Exclude entire collection directory within jekyll collections_dir

Hi there folks,

I am using jekyll-algolia to index my jekyll-based documentation site. Jekyll has a feature that allows you to put your collections in a separate directory, defined by “collections_dir” in your config.yml file (you can see it below in the simplified site-structure I’ve provided).

I have been unable to successfully exclude the entirety of the limited-release and general-release collections from my Algolia index.

Here is the files_to_exclude section of my config.yml file. This one lists all of the possible paths that I tried to exclude. I tried with both this entire list and only subgroups of it (different glob patterns & using only HTML or only MD extensions, etc.)
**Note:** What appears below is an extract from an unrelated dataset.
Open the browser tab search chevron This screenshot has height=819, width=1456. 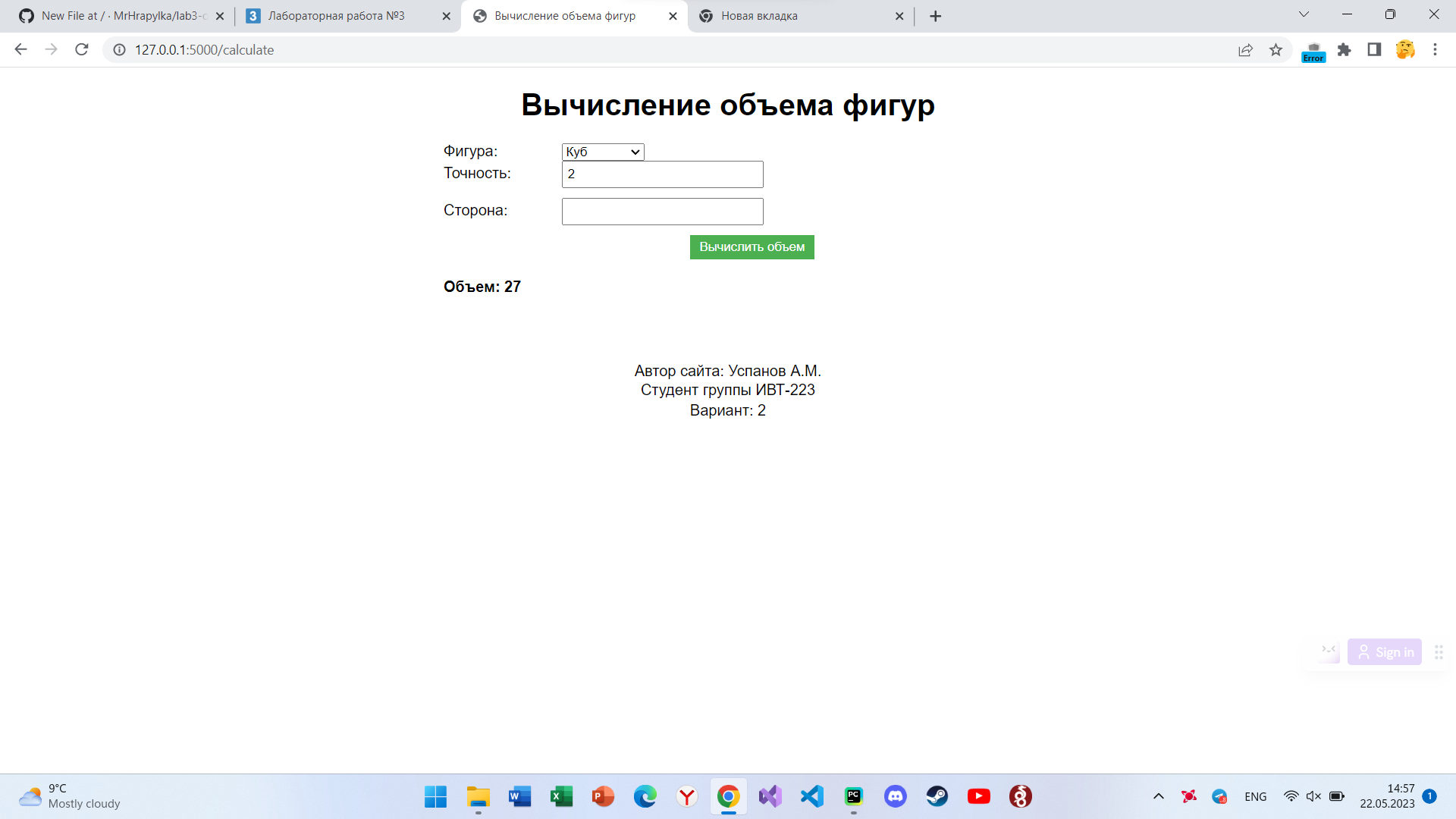1304,14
Can anyone tell what I’m doing wrong?

files_to_exclude:
- index.html
- index.md
- _general-release/.md
- _limited-release/
.md
- _general-release/.html
- _limited-release/
.html
- _maintenance-releases/.md
- _maintenance-releases/
.html
- search.html
- collections/_general-release/**
- collections/_limited-release/**
- rn/general-release/**
- rn/limited-release/**
- rn/general-release/**
- rn/limited-release/**
- collections/_maintenance-releases/**
- rn/maintenance-releases/**
- rn/maintenance-releases/**
- collections/_general-release/.md
- collections/_limited-release/
.md
- rn/general-release/.html
- rn/limited-release/
.html
- rn/general-release/.html
- rn/limited-release/
.html
- collections/_maintenance-releases/.md
- rn/maintenance-releases/
.html
- rn/maintenance-releases/.html
- _maintenance-releases/
.md
- _maintenance-releases/**.html

Versions
Jekyll v3.8.4
Ruby v2.4.4
Jekyll-Algolia v1.4.7

Site Structure

_data
_includes
_layouts
_sass
css
js
img
collections_dir
_limited-release (permalink: /rn/limited-release/(sub-folder)/filename/ )
_general-release (permalink: /rn/general-release/(sub-folder)/filename/ )
_user-help
_admin-help

Hello,

Tim here, creator of the jekyll-algolia plugin. I’ll try to help you figure this out.
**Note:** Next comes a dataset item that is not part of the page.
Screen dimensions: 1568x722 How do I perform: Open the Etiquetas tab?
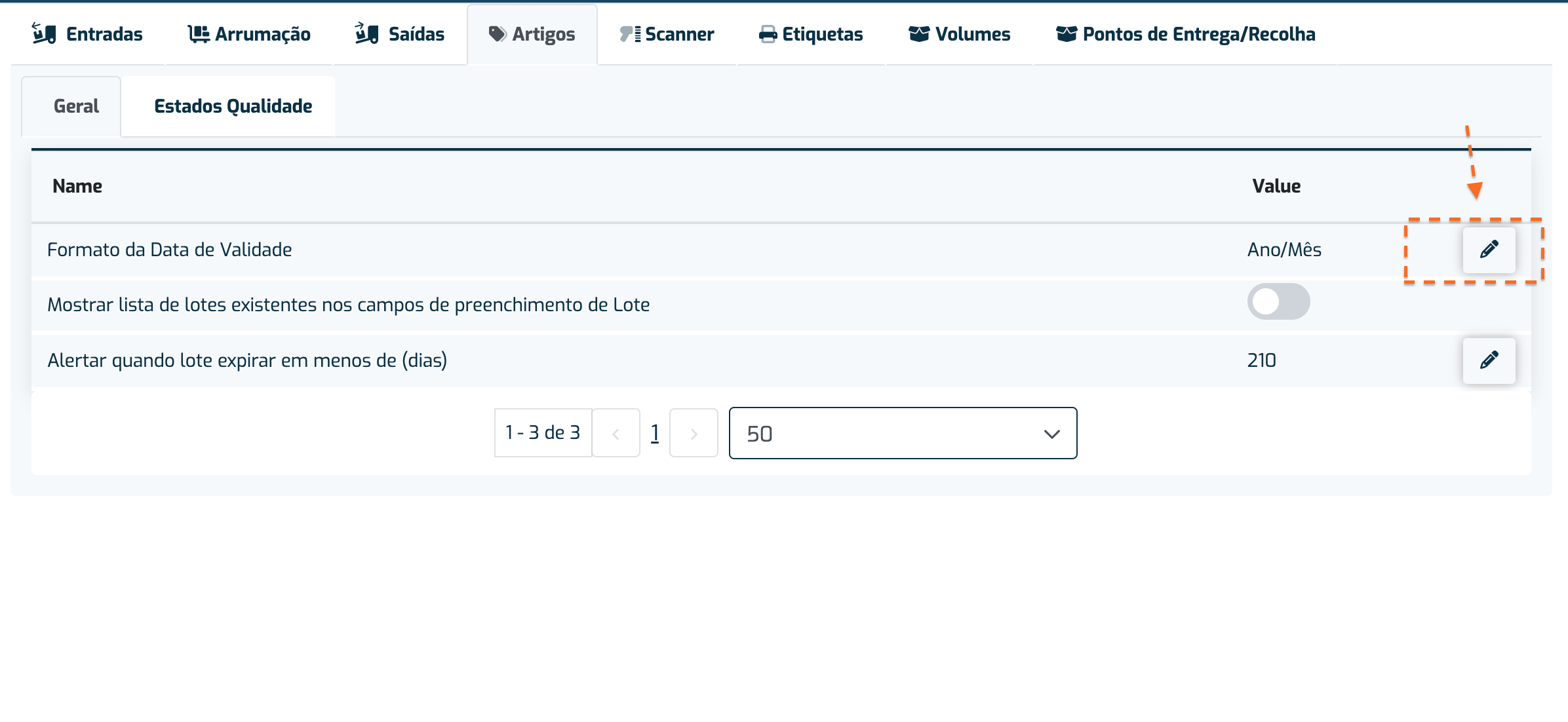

From what I can understand from your site structure, I would have added ./collections_dir/_limited-release/ and ./collections_dir/_general-release/ to files_to_exclude, but it seemed you did that already and it didn’t work.

Would you have a link to a GitHub repository where I could reproduce the issue? This would make things easier to debug. If you do, could you also post an issue on https://github.com/algolia/jekyll-algolia/issues (there are a few issues piling up there, but I’ll handle them all, don’t worry).

In the meantime, a workaround to help you debug it would be to use the should_be_excluded? hook. This method will be called for each page, with the filepath to the page, and expect to return true if the page should not be indexed. Using this, you’ll see exactly what filepath your collections are generating.

Hope that helps

Hi there Tim,

Thanks so much for responding! This is the suggestion I got via email from Sarah (Algolia):

files_to_exclude:
- _general-release

That didn’t work. What did end up working for me was this:

  files_to_exclude:
   - collections/_general-release/*
   - collections/_general-release/*/*
   - collections/_general-release/*/index.md
   - collections/_limited-release/*
   - collections/_limited-release/*/*
   - collections/_limited-release/*/index.md
   - collections/_maintenance-releases/*
   - collections/_maintenance-releases/index.md

Unfortunately, this is stored in a repo on my company’s GitLab instance, and so I can’t share it with you.